Le Québec, nouvel épicentre gastronomique canadien
Le Guide Michelin a visité Vancouver, Toronto, Calgary. Mais il n’avait jamais posé ses valises au Québec. Pourquoi maintenant ?
Parce que le Québec a su :
- Structurer une scène culinaire cohérente et inventive
- Valoriser ses produits identitaires (érable, canneberges, fromages, petits fruits nordiques)
- Développer une vision gastronomique ancrée dans le territoire
- Porter un leadership touristique et économique fort grâce à Tourisme Québec et l’Alliance de l’industrie touristique, l’Association Restauration Québec (ARQ) et la communauté d’affaires
Résultat ? Le Québec dépasse Toronto dans l’attention du Guide. C’est une repositionnement stratégique sur l’échiquier gastronomique canadien.
Au-delà de la cuisine : un impact économique réel !
L’arrivée du Guide Michelin représente bien plus qu’un clin d’œil culinaire, pour l’industrie, c’est un catalyseur. On parlera ici d’un “effet Michelin” !

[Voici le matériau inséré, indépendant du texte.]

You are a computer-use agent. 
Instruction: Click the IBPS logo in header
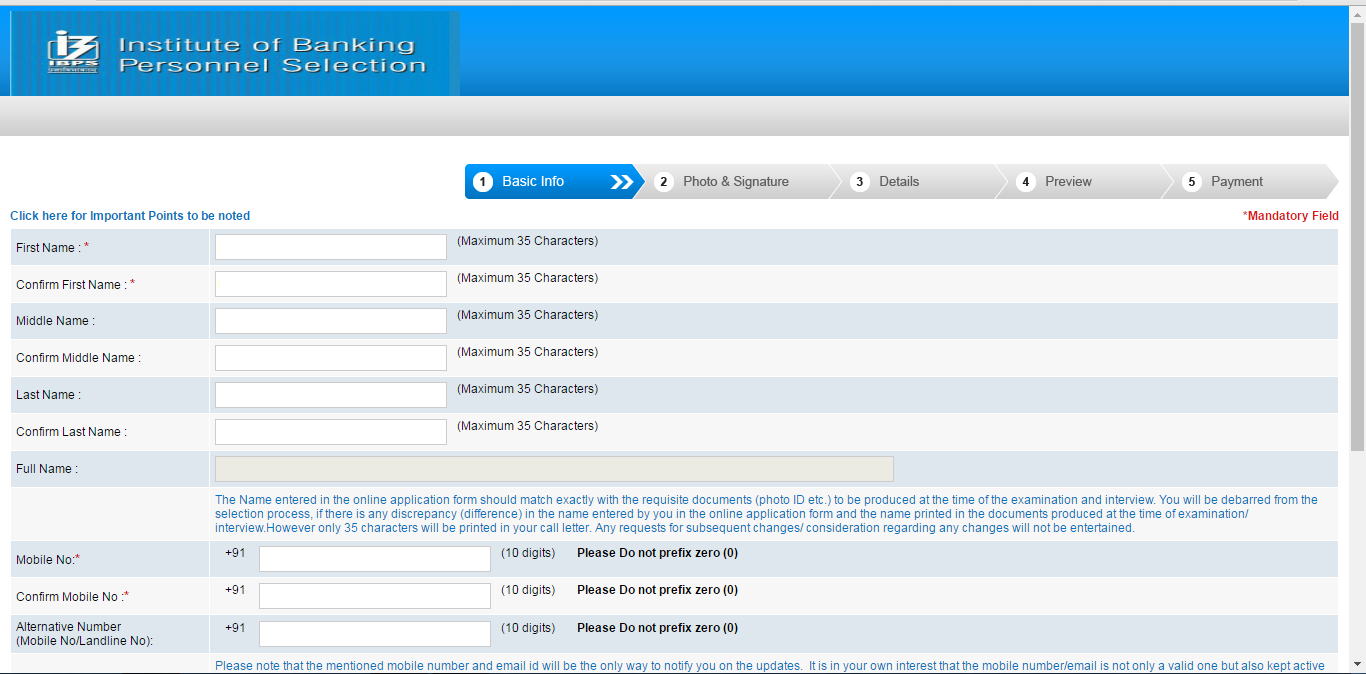pos(73,52)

- Hôtelier : plus de séjours, plus de nuitées, plus de forfaits
- Investissement : consolidation d’un écosystème économique autour de l’identité culinaire québécoise
- Attraction touristique : le voyage gastronomique devient un moteur régional, les restaurants étoilés attirent une clientèle internationale à fort pouvoir d’achat
- Chaîne de valeur : effet domino avec un impact économique pour les producteurs, les transformateurs, les artisans, les vignerons, les éleveurs, etc.
Chaque étoile est un multiplicateur d’attractivité, un outil de diplomatie culturelle, un facteur d’ancrage régional. Pour les chefs, c’est un tremblement de terre : visibilité, nouvelles clientèles, réservations prises des mois à l’avance. Mais aussi pression, maintien de l’excellence, surcharge émotionnelle.

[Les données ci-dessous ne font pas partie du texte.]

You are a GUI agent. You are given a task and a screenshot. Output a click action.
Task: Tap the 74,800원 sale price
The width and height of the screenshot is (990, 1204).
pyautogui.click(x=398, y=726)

Une scène culinaire à l’écoute du monde et qui parle notre langue.
Avec cette reconnaissance, le Québec entre dans le club restreint des régions gastronomiques mondiales où le terroir devient narration, et la cuisine, un vecteur de rayonnement culturel. C’est aussi une opportunité de revendiquer une identité culinaire francophone nord-américaine unique. Ni française, ni canadienne-anglaise, ni scandinave, mais québécoise, dans sa complexité, ses racines, ses influences autochtones, européennes et migrantes. Le Michelin reconnaît ici une cuisine qui pense en français, qui vit avec l’hiver, qui parle à travers les racines, les fumées, les érables. Une cuisine identitaire, mais perméable. Raffinée, mais populaire. Consciente, mais joyeuse. C’est la cuisine d’un peuple qui n’a jamais cessé de se réinventer avec ce qu’il a sous la main – et dans le cœur, qui a capitalisé à travers la richesse et la diversité migratoire. Une cuisine décomplexée !
Michelin est-il un objectif ou un point de départ ?

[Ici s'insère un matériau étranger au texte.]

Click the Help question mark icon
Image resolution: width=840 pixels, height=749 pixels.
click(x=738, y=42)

Certains chefs s’interrogent. Faut-il courir après l’étoile ou rester fidèle à une liberté créative? Le Michelin uniformise-t-il ou valorise-t-il ?
À ces questions, le Québec apporte une réponse nuancée. Nos chefs n’ont pas cherché l’étoile. Elle est venue à eux. Et c’est cette humilité, cette authenticité, qui fait notre force.
Ce qui est à retenir :
Le Guide Michelin ne vient pas faire la pluie et le beau temps. Il vient mettre en lumière ce qui pousse déjà ici depuis longtemps. La gastronomie québécoise entre dans l’histoire mondiale. Ce moment est fondateur, mais il doit être un tremplin, pas un sommet. Le vrai défi commence maintenant :
- Former, fidéliser et valoriser le personnel en salle
- Rémunérer les producteurs équitablement
- Garder l’accessibilité malgré la renommée
- Continuer à raconter une histoire dans l’assiette
Notons que le Québec est la première province canadienne à accueillir le Guide Michelin sur l’ensemble de son territoire. Si Toronto et Vancouver possèdent leur édition depuis 2022, elles ne couvrent que le territoire de ces deux villes.
À nous de continuer à écrire le reste ! Chez Goûtez le Québec, notre rôle n’est pas de répéter les étoiles, mais de creuser sous les nappes. : rencontrer les gens, comprendre les gestes, sentir les terroirs. Nous continuerons à documenter cette évolution, non pas comme spectateurs, mais comme passeurs de récits culinaires.